Someone with reliable, in-demand work might be able to save less than the rule of thumb of three to six months, while a gig worker will want extra padding for off-peak times between deals. A dual-income married couple may be secure with just three months of income, while a single parent may want to set aside a full year of their income.
Investors or savers interested in to become investors – have additional considerations.
With actions reach records, some people might find it frustrating to put all of their disposable income in a savings account – even if it is a high yield savings account – which earns next to nothing in the interest rate environment down today.
But remember, “The goal of your emergency fund is not to grow,” says Thomas Kopelman, financial planner and co-founder of Indianapolis-based AllStreet Wealth. Rather, the fund’s goal is to be there when you need it most. Once you’re well positioned with your emergency savings and stable with the rest of your finances, says Kopelman, “you earn the right to invest.”

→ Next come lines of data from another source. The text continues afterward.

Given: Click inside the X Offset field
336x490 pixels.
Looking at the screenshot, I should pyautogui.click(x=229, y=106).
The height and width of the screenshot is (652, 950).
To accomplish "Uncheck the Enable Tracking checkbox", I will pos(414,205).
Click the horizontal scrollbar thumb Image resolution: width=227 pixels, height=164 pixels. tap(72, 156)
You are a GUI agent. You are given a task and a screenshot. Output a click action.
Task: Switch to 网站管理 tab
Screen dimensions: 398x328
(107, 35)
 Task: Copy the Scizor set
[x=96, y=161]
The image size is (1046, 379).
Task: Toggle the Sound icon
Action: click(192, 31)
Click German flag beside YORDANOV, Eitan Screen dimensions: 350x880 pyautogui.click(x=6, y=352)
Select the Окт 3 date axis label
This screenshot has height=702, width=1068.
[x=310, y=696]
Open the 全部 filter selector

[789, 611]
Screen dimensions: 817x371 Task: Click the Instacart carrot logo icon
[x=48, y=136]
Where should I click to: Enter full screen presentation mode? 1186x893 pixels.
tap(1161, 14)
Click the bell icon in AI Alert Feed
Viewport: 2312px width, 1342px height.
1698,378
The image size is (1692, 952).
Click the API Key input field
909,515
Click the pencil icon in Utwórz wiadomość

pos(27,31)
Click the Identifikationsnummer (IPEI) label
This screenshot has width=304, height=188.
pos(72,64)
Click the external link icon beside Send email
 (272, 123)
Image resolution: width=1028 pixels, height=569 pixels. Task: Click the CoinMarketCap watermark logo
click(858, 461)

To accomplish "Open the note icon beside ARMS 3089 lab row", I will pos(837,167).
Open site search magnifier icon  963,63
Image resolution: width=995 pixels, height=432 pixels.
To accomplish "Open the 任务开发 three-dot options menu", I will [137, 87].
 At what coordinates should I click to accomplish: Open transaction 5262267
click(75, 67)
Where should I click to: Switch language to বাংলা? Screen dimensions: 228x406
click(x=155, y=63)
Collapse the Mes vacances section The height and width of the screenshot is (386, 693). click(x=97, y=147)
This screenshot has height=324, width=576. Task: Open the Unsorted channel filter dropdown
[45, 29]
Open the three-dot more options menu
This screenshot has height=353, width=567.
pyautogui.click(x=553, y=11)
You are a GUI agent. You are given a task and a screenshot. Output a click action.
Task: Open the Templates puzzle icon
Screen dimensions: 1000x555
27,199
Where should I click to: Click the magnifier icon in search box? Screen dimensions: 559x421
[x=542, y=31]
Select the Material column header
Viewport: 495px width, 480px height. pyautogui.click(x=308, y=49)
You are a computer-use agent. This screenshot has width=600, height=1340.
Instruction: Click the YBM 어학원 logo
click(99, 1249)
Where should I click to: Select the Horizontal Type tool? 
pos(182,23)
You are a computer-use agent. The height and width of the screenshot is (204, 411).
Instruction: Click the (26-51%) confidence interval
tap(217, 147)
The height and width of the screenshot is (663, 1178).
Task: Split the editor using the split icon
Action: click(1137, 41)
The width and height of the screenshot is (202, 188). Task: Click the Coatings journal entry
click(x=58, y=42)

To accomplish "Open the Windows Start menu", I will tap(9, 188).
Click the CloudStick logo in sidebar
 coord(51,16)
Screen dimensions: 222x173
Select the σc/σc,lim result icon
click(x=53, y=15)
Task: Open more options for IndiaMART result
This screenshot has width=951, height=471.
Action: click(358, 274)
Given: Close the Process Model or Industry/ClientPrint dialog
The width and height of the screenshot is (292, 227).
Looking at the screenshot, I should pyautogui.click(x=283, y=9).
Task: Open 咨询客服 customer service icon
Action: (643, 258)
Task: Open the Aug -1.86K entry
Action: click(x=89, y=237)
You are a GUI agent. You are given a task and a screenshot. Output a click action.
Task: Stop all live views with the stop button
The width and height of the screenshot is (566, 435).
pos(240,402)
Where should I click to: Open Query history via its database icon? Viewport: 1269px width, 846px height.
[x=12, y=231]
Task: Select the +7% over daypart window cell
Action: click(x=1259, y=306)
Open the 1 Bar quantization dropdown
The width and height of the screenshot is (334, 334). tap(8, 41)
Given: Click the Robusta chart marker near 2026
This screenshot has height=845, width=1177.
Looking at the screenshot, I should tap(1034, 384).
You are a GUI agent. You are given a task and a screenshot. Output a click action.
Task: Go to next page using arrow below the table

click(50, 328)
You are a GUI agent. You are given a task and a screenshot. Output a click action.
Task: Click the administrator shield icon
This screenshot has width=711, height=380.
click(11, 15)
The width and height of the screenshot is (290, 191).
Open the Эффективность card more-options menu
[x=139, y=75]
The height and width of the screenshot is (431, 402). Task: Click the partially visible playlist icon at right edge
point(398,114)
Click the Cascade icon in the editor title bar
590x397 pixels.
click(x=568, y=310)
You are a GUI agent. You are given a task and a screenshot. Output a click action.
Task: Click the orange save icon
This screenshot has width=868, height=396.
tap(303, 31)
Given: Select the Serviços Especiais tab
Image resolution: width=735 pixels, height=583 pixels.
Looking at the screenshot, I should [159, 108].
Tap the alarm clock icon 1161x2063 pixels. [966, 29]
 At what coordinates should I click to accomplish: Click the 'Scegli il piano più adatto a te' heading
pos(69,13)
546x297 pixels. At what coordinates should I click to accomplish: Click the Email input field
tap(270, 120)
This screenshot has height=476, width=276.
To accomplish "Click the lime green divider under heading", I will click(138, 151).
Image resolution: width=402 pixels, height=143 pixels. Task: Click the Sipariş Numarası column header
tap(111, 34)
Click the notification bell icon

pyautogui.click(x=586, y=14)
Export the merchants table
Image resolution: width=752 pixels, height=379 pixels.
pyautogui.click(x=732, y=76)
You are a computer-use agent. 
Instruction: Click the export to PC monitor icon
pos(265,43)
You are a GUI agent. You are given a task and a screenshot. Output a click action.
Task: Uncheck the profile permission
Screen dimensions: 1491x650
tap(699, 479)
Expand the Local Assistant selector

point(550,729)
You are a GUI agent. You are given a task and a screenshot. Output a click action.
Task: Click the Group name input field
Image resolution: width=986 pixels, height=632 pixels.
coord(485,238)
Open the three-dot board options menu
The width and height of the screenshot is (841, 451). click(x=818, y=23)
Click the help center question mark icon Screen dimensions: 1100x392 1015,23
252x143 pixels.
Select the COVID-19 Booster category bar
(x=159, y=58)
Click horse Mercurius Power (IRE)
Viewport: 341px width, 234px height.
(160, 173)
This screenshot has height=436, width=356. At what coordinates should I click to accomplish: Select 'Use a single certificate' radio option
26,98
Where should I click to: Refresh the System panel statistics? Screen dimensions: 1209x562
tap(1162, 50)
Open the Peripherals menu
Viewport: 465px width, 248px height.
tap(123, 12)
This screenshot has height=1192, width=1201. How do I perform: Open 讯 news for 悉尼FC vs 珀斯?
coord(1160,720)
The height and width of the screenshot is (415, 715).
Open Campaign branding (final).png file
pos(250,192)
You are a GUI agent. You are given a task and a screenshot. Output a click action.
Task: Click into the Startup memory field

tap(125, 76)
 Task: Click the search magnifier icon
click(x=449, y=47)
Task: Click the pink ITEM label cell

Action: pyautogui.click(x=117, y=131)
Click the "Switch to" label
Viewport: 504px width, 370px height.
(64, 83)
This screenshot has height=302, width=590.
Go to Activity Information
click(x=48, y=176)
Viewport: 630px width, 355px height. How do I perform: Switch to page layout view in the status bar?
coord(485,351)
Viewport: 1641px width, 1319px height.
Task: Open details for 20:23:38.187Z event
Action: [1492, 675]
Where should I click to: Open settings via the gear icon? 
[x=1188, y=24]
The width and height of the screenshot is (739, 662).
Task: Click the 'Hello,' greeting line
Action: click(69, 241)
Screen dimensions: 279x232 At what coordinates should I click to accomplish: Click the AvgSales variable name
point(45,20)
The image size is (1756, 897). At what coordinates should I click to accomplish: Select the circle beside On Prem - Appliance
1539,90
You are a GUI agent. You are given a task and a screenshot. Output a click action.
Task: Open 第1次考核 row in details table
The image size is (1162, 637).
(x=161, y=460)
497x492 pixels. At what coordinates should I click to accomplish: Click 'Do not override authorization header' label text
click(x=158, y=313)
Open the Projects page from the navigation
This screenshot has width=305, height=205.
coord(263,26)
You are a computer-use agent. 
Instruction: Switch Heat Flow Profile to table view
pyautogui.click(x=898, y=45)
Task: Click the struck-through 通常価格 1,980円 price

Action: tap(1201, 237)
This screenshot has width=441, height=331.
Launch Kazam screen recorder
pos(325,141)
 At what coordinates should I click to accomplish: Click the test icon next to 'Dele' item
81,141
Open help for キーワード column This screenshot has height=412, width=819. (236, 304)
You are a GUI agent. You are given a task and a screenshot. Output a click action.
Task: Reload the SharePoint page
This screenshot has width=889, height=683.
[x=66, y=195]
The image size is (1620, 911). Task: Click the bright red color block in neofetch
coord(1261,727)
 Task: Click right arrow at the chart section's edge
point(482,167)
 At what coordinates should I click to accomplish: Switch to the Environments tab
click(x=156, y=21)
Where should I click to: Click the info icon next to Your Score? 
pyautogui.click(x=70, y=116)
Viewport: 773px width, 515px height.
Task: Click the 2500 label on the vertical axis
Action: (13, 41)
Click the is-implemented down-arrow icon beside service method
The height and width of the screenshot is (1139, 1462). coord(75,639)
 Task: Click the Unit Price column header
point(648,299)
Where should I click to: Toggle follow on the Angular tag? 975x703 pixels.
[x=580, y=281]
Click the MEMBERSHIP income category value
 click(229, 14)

You can still take advantage of opportunities that arise in the market, but think carefully about your tolerance for risk first.
Bera uses the example of maximizing an annual Roth IRA contribution – a decision that in some cases may take precedence over building up a large emergency fund, she says. Roth IRAs have contribution limits; your savings from rainy days don’t. So, if you know that you will have enough cash to keep increasing your emergency fund in a year, the tradeoff may be worth it.
There are other ways to set yourself up for success when the times are right. With interest rates at historically low levels and a gangster housing market, some people are taking a home equity line of credit, or HELOC, which allows them to borrow money as needed on a revolving basis. A HELOC is like a credit card secured by the equity in your home and can be a “good back-up emergency fund,” says Bera, especially as your home equity – or your access to credit in general – might not be as robust when the market inevitably cools. A HELOC, however, should not replace your usual emergency savings.
All in all, Bera says a three to six month emergency cushion is still a good goal for most people. But no matter which number you choose, the result is always the same: “You have to have enough money to be able to sleep at night,” she says.